Everyone in my family has a serious sweet tooth. And while that may sound like it could be a health issue, I choose to view it as a plus because it’s a great reason to keep dark chocolate, dried fruit, fruit leather, and a quart-jar of homemade cookies in the house. Since I find that love to end most days with chocolate, I’ve decided that there’s no way that I expect Linden to be any different. She’s tasted intense dark chocolate and has had her fill of chocolate chip cookies over the past year—and not surprisingly, she’s liked all of it.
I was starting to get anxious about her treat intake during the holidays though, so I started to do an experiment inspired by #5 in this blog post on Raise Healthy Eaters (as well as this one from the Feeding Doctor). Instead of planning on a snack, piece of fruit, or dessert after dinner, I started offering it as part of her dinner. Each time that I’ve done it, she goes back and forth between all of the foods and in the end, she has always eaten less of the dessert food—if any—than I have offered. It’s kind of amazing to watch her balance out her intake in real time.
I assume that this is partly because the dessert food is being neutralized and is simply another component of the meal. It’s not a treat or a special food in this context, so there’s no reason to want it more on an emotional level. It may taste delicious, but she might be just as hungry for the other parts of her meal. And for me, it kind of takes the stress out of deciding when or whether to offer her dessert because she so clearly can decide for herself when the foods are in this balanced context. Has anyone else tried this approach?
But getting back to these cookies. Oh boy, they are good. They sort of taste like a Chocolate Coconut Larabar, which I ate regularly when they first came onto the market and thus have nothing but fond thoughts for anything that tastes similar. These cookies are sweet without being cloying since the sweetness comes from dates. You can vary the nut if you prefer, though I like the flavor of cashews in this mix. Plus, when you soak and then puree them, they are very soft and easy for little ones to eat. Roll them into balls or flatten them slightly into cookies according to how you think you and your kiddo will like to eat them. Two night ago, I let Linden choose which she wanted, and she choose one of each, obviously. So they went onto her plate right alongside her enchilada and she alternated back and forth, finishing all of the enchilada and one of the cookies. The other remained on the plate with small cast off bits of tortilla.

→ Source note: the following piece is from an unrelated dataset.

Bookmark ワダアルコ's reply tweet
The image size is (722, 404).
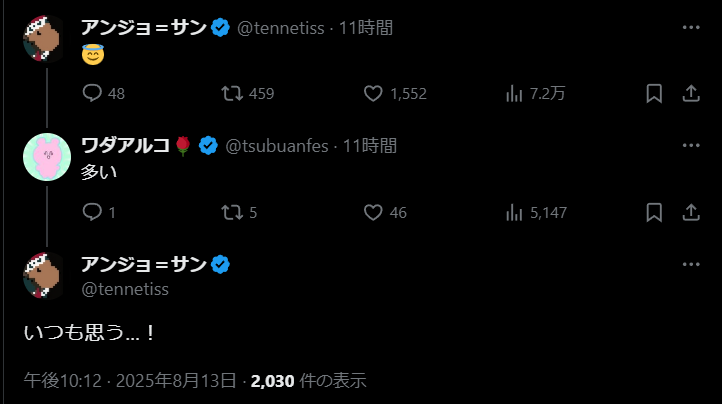(x=654, y=212)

These cookies are one of my favorite things to put into our cookie jar. (I know, I sort of can’t believe we have one either—it’s a quart-size mason jar that lives in the fridge.) They are filled with nutritious ingredients that, when combined, magically taste like candy.
No-Bake Chocolate Cashew Cookies
Makes about 24 teaspoon-size cookies
These cookies should be stored in the fridge, but know that they stay pretty soft even when cold, so even younger eaters can try them. They are ever so slightly sticky but generally have the texture of a truffle.
Adapted from this barre3 recipe.
1 1/2 cups cashews
1 cup pitted dates
1 teaspoon vanilla
3 tablespoons cocoa powder
2 tablespoons shredded and unsweetened coconut
1. Place the cashews and dates in a medium bowl and cover with water. Let sit for 1-2 hours to soften. Drain and pat dry with a paper towel.
2. Add cashews, dates, and vanilla to the bowl of a food processor. Pulse, stopping to scrap down the sides often, until ground into a relatively smooth paste-like dough. (If you have a Vitamix or other strong blender, use it here. If not, be patient with your food processor since it might take a few times of stopping and scraping to get things ground down enough.) Transfer dough to a medium bowl.
3. Use a wooden spoon or a spatula to stir in the cocoa powder and coconut. Chill in the fridge for 30 minutes. Use a teaspoon to portion out dough, rolling each in the palm of your hand. Leave as balls or flatten into cookie shapes. Let firm up in the fridge for an hour or two before serving (if you can wait that long!).
Use almonds instead of cashews.
Add a dried cherry or cranberry to the center of each ball for a fun surprise.
Roll each in shredded coconut or cocoa powder to make them look like truffles.